O conhecimento culinário de Dona Alda construiu-se no rastro das lembranças dos pratos que seus pais preparavam. Com afeto, narra como se degustasse a carne de porco que sua mãe fazia: “Carne de porco fresca, conservava na lata, né? [...] ficava boa demais, eu não sei fazer aquilo. Era uma delícia, a gente pegava, podia tá na gordura ainda, apanhava e comia. Era muito boa. Ela não tirava o toucinho da carne, ela fritava direto. [...] era uma maravilha, a gente pegava, a gente fazia farinha torrada em casa. Papai fazia e enchia aquelas lata de biscoito cheia de farinha torrada em casa. Chega a bater na boca e tá até crocante. A gente ia capinar milho, capinar [...] eu mesmo fazia muito isso: pegava um garfo e via se ela [a mãe] não tava vendo, ia dentro da lata de gordura mexia, mexia até vê se encontrava carne. Aí, quando eu achava, eu pegava, enfiava o garfo na carne, e
pegava e batia... batia bem a gordura, ia na farinha enfia assim [risos]. [...] Aí, de vez em quando, ela ia esquentar a carne pra fazer, né? Ela falava assim: a carne tá diminuindo [risos]. Ela sabia que era eu que pegava, sempre era eu que pegava.”

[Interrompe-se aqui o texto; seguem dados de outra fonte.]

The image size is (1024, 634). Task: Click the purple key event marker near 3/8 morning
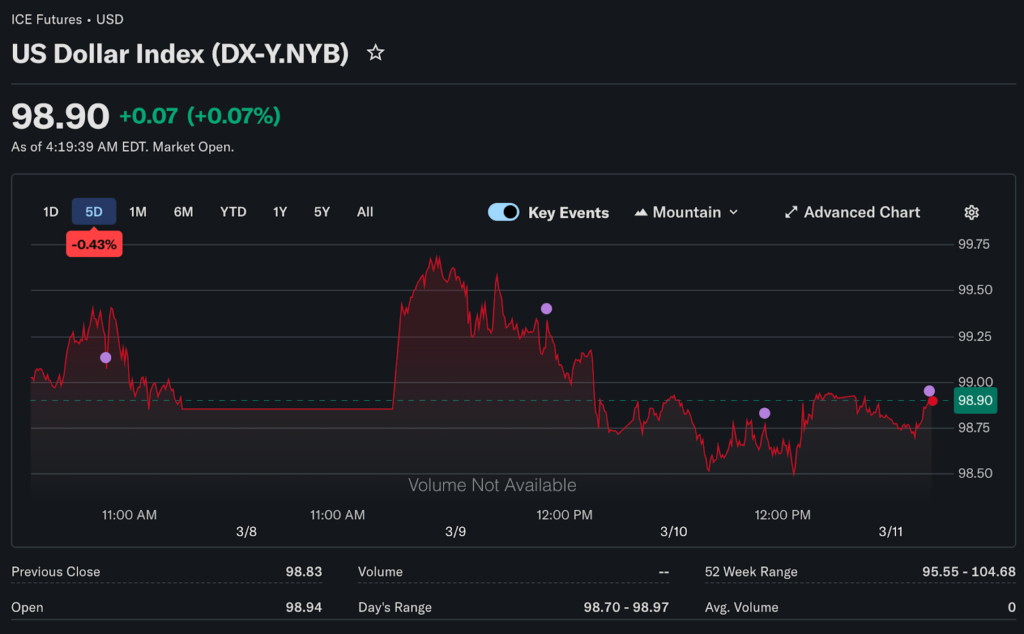[x=106, y=358]
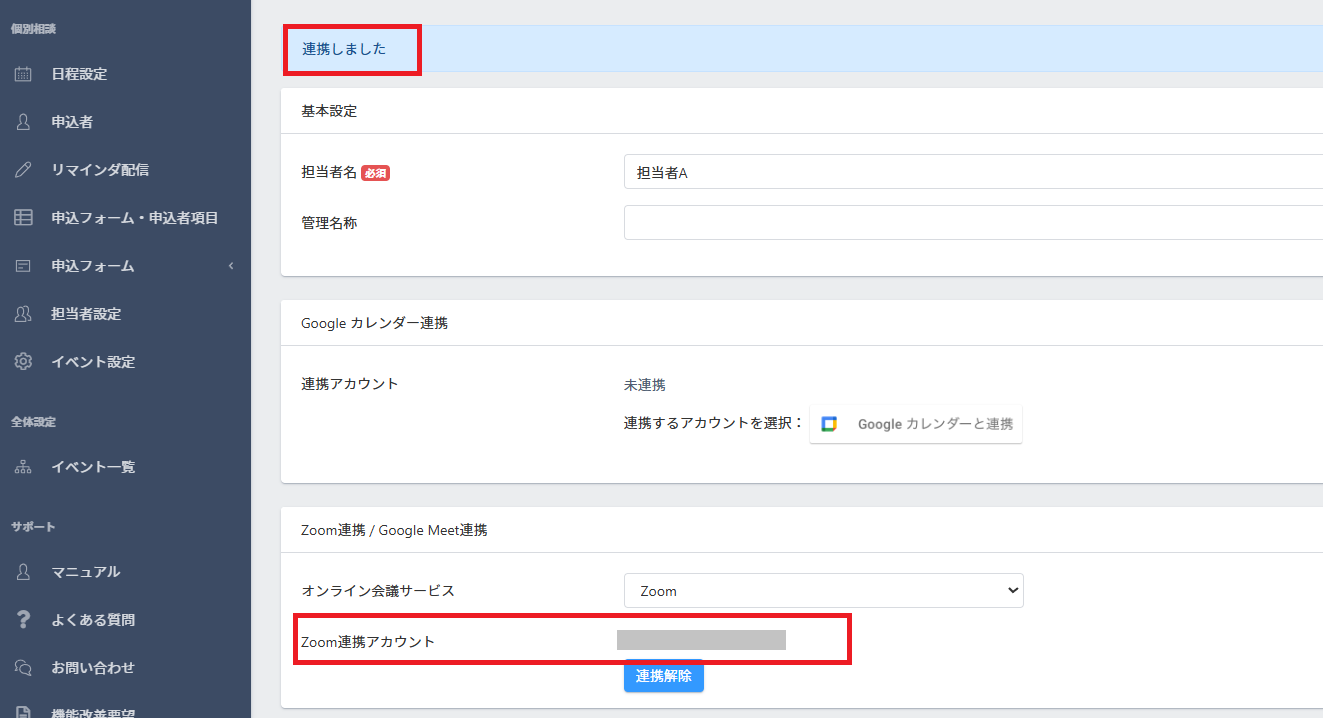
Task: Expand the 申込フォーム submenu chevron
Action: tap(231, 266)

Ao passo que a carne de porco se associa à imagem e às lembranças de sua mãe, criou-se a receita do biju recheado por meio da observação do que seu pai fazia. Dona Alda olhava, com atenção, o preparo da massa de biju por seu pai. Conforme ela: “É... isso aí já foi uma criação da cozinha que a gente já vem cozinhando há tempo. Então, um vem e dá uma ideia de alguma coisa. Então, eu fui mais ou menos imaginando como que eu podia fazer um recheio, como eu recheio a panqueca. Eu imaginei rechear o biju, que também deve ficar
uma maravilha igual à panqueca, e eu fiz no feitio parecido da panqueca. Essa não é a primeira vez que eu faço não, tem outras vezes que eu fiz, a ideia de hoje foi diferente, tem que aparecer.”
Outro importante membro do Quilombo de São Benedito, Seu João Batista, também aprendeu a cozinhar por meio da observação dos mais velhos e gosta de preparar de tudo. Entretanto, os pratos mais elogiados são o feijão e a feijoada. Com efeito, Seu João sintetiza: “O amor é o tempero de todas as coisas. O amor tempera tudo!”